In this post I will cover how to get a custom word-breaker working on SQL Server 2008 64-bit instances. Many of you out-there might already be familiar with an old sample that shipped with Windows Platform SDK called LRSAMPLE. I am going to use this as a sample reference and must warn you this post is not a how-to on going about coding a custom word-breaker.

Let’s start off with the assumption that you have a requirement for a custom word-breaker, since the kind of word-breaking that you require is not possible with the default Word-breaker DLL that ships with SQL Server 2008.

To give you an idea of what I mean by “custom requirements”, have a look at this scenario.

Sample Rows
Brick 4 Sided, Other (See Remarks)
Stucco Unspecified, Other (See Remarks)
Aluminum/Vinyl, Brick/Frame, Concrete Siding
Brick 4 Sided, Brick/Frame, Concrete Siding


Let’s say you want to differentiate between “Brick” and “Brick/Frame” in such a way that  a search for the keyword “Brick” return results for only entries which contain Brick alone and not ones that contain Brick/Frame. This of course is not possible using LANGWRBK.dll (SQL 2005) or NaturalLanguage6.dll (SQL 2008).


Okay, now you followed MSDN and compiled LRSAMPLE, got the DLL, registered it following the instructions in http://msdn.microsoft.com/en-us/library/ms345188.aspx , but when you actually tried to use the new word-breaker in a CONTAINS query, you are faced with this error


Msg 30053, Level 16, State 102, Line 1
Word breaking timed out for the full-text query string. This can happen if the wordbreaker took a long time to process the full-text query string, or if a large number of queries are running on the server. Try running the query again under a lighter load.


The LRSAMPLE is a C++ COM based DLL (I did warn you it was an old sampleJ) and as part of its registration it puts in the CLSID under HKLM\System\currentcontrolset\control\contentindex\language 

Even after following the instructions to register it to the letter, it does not work! Even a sample query to test the word-breaker using sys.dm_fts_parser gives the same error.

SELECT * FROM sys.dm_fts_parser (' "Hello" ', 19465, 0, 0)
-- 19465 is the language LCID is registered it as


Digging a little further in the SQLFT logs to see the reason for the word-breaking failure, I saw this error.


2010-10-20 14:19:32.59 spid23s     Error '0x8007007f' occurred during full-text index population for table or indexed view '[GAMLS_NEW].[dbo].[AllClassesCommonData]' (table or indexed view ID '1182067397', database ID '10'), full-text key value '578004'. Attempt will be made to reindex it.

0x8007007f  ---> The specified procedure could not be found.


Okay, this clears points to the DLL having some problems. I tried to register this DLL using regsvr32 and got these errors.
regsvr32 "C:\Program Files\Microsoft SQL Server\MSSQL10.MSSQLSERVER\MSSQL\Binn\lrsample.dll"

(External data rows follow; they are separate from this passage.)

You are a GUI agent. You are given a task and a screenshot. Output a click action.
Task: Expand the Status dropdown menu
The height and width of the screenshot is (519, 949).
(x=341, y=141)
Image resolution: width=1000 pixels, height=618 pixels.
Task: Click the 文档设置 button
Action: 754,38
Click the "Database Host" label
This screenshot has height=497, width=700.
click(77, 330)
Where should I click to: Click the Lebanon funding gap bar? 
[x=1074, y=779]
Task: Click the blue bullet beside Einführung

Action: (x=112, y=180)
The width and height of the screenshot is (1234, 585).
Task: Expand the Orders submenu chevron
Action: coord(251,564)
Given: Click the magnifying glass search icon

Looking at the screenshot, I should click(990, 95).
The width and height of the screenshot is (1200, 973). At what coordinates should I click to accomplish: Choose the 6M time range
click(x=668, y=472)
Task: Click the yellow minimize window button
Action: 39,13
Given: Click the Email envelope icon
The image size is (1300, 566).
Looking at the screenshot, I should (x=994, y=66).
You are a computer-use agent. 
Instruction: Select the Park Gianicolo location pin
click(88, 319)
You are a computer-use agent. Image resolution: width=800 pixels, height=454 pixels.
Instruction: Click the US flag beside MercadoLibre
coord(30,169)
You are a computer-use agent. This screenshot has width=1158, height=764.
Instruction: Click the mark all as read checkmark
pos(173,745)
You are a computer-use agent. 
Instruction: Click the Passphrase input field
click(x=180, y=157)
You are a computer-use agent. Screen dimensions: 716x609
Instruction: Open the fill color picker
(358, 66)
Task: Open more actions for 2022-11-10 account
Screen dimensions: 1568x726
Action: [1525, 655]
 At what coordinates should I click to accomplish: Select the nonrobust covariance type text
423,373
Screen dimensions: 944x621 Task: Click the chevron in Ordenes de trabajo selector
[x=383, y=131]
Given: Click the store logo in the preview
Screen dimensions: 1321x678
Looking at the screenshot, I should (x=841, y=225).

DLLEntryPoint could not be found.
Specified procedure could not be found


One thing I should point out is that the sample is based on VC6 and by default builds a DEBUG version of the DLL. So if your SQL Server is on the same machine as your Visual Studio, it might actually work. The moment you move this to a machine that does not have VS you will get these errors.


Here are the changes required to be done for importing this sample to a VS project and getting it to work on x64 architecture :-
(Note: This was done on VS 2010 on Windows 7)

 

1.       Create an empty VS2010 project and pull in all the files in LRSAMPLE folder.

2.       Change the configuration to Release and platform to x64

 


3.      
The following code change has to be made in lrsample.cxx to specify the path for DLL registration. (The registration code is hardcoded).

 

SLangRegistry const English_Sample_LangRes =
{
L"English_Sample", MAKELANGID( LANG_ENGLISH, SUBLANG_ENGLISH_SAMPLE ),
{ L"{d225281a-7ca9-4a46-ae7d-c63a9d4815d4}",
L"English_Sample Word Breaker",
//L"lrsample.dll",
L"C:\\Program Files\\Microsoft SQL Server\\MSSQL10.SQLSERVER2008\\MSSQL\\Binn\\lrsample.dll", --> Change required here to specify location where DLL will be place
L"both" },
{ L"{0a275611-aa4d-4b39-8290-4baf77703f55}",
L"English_Sample Stemmer",
//L"lrsample.dll",
L"C:\\Program Files\\Microsoft SQL Server\\MSSQL10.SQLSERVER2008\\MSSQL\\Binn\\lrsample.dll", --> Change required here to specify location where DLL will be place
L"both" }
};


You need to specify the path of your SQL Server Instance Binn directory.


4.       Make the following changes in the VS Project Properties.

   a.    General:  Set the configuration type to Dynamic Library (.dll)


   b.    Linker\Input: Set module definition file to .\lrsample.def


 
c.       Linker\System: Set the subsystem to WINDOWS




5.       Build the Solution and copy the DLL from the Release folder to your SQL Binn directory.

6.       Register the DLL from here using regsvr32 from command prompt.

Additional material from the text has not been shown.